Ilse Helbrecht and Peter Dirksmeier
Two questions provided the occasion for this volume: which forms of urbanity can be identified for the cities of the 21st century? And can these new forms of urbanity be planned? With these questions, this volume aims straight at the heart of urban research. Urbanity is a classical term which has inspired the imagination and conceptual vitality of the field ever since the scholarly study of cities began, whether in urban sociology, geography, economy or ethnography. All the great thinkers on cities in the 20th century, whether Robert Park (1915), Walter Benjamin (1928/2001), Jane Jacobs (1961/1992), Lewis Mumford (1961) or Georg Simmel (1903), have asked themselves the question: what differentiates urban life from rural situations? And what exactly is urbanity?
The debate on urbanity reached an odd stasis at the end of the 20th century. While, on the one hand, no new theoretically inspired definition of urbanity was being discussed (Dirksmeier 2009), relatively innovative urban developments in local city building projects could be observed at the same time. New types of cities and neighbourhoods arose. However, they were not – or have not yet – been included in a new terminology of urbanity. That is the state of the question from which the present volume proceeds. We are looking for a new type of urbanity in the 21st century. To do this, we will use particular sectional developments in cities as a lens through which to conceptualise and exemplify the new urbanity.

- Dataset content:
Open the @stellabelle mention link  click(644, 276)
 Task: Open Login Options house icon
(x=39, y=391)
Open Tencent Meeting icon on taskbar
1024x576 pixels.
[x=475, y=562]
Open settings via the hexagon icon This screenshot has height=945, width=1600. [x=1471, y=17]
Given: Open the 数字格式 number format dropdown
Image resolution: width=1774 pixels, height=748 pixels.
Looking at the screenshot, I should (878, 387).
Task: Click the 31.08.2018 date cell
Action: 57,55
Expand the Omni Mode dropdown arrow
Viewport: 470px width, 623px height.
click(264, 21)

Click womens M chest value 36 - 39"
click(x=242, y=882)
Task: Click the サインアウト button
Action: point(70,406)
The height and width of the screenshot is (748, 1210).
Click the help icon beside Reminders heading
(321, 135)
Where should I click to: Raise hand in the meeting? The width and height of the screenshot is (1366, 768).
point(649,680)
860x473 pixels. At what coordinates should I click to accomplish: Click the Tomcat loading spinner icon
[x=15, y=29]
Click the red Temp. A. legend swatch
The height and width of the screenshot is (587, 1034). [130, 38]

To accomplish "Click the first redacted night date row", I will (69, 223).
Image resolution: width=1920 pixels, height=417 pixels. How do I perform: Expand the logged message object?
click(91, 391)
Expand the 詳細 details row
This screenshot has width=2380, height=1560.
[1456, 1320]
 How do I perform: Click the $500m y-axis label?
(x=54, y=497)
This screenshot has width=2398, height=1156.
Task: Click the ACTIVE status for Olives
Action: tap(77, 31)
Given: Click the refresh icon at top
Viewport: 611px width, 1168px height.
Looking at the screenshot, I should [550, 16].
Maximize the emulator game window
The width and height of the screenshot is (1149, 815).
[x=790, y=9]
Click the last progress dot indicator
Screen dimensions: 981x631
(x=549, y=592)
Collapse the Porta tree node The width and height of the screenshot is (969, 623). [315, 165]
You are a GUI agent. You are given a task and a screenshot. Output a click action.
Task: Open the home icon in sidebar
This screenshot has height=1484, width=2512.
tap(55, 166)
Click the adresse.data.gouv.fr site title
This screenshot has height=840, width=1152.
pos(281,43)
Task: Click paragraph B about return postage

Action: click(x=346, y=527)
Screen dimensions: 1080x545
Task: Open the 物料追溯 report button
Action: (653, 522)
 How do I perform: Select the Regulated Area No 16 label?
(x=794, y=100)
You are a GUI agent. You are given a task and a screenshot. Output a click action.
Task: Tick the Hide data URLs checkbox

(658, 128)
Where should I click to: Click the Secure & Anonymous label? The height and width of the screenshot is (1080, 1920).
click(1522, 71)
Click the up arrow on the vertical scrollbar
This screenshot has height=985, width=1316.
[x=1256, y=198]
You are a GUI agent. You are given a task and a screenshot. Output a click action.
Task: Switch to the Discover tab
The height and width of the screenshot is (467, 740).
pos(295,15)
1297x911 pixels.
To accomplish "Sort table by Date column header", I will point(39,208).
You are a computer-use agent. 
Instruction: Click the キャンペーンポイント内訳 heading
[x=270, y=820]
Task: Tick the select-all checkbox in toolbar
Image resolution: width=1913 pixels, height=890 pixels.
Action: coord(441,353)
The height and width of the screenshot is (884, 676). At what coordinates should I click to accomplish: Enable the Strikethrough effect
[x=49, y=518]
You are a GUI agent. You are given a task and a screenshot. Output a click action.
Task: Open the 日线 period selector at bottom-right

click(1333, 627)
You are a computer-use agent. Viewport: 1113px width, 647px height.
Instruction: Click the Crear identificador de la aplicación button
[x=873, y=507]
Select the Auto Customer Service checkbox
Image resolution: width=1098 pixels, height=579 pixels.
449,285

- To be done:
a. Translate the sentence "New types of cities and neighbourhoods arose." from the passage on urbanity into Spanish.
b. Swap "volume" for "book" and write out the passage on urbanity from "Ilse Helbrecht and" to "exactly is urbanity?".
c. In the passage on urbanity, when did the debate on urbanity reach an odd stasis?

- Replies:
a. Surgieron nuevos tipos de ciudades y barrios.

b.
Ilse Helbrecht and Peter Dirksmeier
Two questions provided the occasion for this book: which forms of urbanity can be identified for the cities of the 21st century? And can these new forms of urbanity be planned? With these questions, this book aims straight at the heart of urban research. Urbanity is a classical term which has inspired the imagination and conceptual vitality of the field ever since the scholarly study of cities began, whether in urban sociology, geography, economy or ethnography. All the great thinkers on cities in the 20th century, whether Robert Park (1915), Walter Benjamin (1928/2001), Jane Jacobs (1961/1992), Lewis Mumford (1961) or Georg Simmel (1903), have asked themselves the question: what differentiates urban life from rural situations? And what exactly is urbanity?

c. At the end of the 20th century.